**** RECORD EXTRACTS
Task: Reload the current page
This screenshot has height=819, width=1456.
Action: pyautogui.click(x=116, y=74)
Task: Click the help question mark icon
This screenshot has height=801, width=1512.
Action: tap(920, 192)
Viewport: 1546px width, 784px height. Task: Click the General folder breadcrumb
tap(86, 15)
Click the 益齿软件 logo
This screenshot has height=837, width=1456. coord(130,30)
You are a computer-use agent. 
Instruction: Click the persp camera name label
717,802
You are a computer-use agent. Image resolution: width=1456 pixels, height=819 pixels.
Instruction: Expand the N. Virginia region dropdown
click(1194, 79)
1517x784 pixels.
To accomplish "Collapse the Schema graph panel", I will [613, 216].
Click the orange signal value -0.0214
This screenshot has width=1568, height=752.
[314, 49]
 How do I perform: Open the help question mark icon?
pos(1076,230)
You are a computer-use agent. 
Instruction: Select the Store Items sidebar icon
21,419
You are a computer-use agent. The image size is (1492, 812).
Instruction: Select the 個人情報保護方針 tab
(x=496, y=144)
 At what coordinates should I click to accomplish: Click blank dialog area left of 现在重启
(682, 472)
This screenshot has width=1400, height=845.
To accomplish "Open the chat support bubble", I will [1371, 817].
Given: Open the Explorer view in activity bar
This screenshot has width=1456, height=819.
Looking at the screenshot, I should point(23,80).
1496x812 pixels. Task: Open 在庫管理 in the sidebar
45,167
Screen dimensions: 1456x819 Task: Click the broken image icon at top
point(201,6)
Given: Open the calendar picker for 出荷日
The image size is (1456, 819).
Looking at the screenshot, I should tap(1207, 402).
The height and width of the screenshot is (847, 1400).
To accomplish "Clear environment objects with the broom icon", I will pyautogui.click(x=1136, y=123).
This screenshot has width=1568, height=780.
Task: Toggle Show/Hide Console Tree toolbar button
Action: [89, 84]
********
### WORK INSTRUCTIONS
Transcribe all of the material exactly as it appears.

### TASK SOLUTION
Task: Reload the current page
This screenshot has height=819, width=1456.
Action: pyautogui.click(x=116, y=74)
Task: Click the help question mark icon
This screenshot has height=801, width=1512.
Action: tap(920, 192)
Viewport: 1546px width, 784px height. Task: Click the General folder breadcrumb
tap(86, 15)
Click the 益齿软件 logo
This screenshot has height=837, width=1456. coord(130,30)
You are a computer-use agent. 
Instruction: Click the persp camera name label
717,802
You are a computer-use agent. Image resolution: width=1456 pixels, height=819 pixels.
Instruction: Expand the N. Virginia region dropdown
click(1194, 79)
1517x784 pixels.
To accomplish "Collapse the Schema graph panel", I will [613, 216].
Click the orange signal value -0.0214
This screenshot has width=1568, height=752.
[314, 49]
 How do I perform: Open the help question mark icon?
pos(1076,230)
You are a computer-use agent. 
Instruction: Select the Store Items sidebar icon
21,419
You are a computer-use agent. The image size is (1492, 812).
Instruction: Select the 個人情報保護方針 tab
(x=496, y=144)
 At what coordinates should I click to accomplish: Click blank dialog area left of 现在重启
(682, 472)
This screenshot has width=1400, height=845.
To accomplish "Open the chat support bubble", I will [1371, 817].
Given: Open the Explorer view in activity bar
This screenshot has width=1456, height=819.
Looking at the screenshot, I should point(23,80).
1496x812 pixels. Task: Open 在庫管理 in the sidebar
45,167
Screen dimensions: 1456x819 Task: Click the broken image icon at top
point(201,6)
Given: Open the calendar picker for 出荷日
The image size is (1456, 819).
Looking at the screenshot, I should tap(1207, 402).
The height and width of the screenshot is (847, 1400).
To accomplish "Clear environment objects with the broom icon", I will pyautogui.click(x=1136, y=123).
This screenshot has width=1568, height=780.
Task: Toggle Show/Hide Console Tree toolbar button
Action: [89, 84]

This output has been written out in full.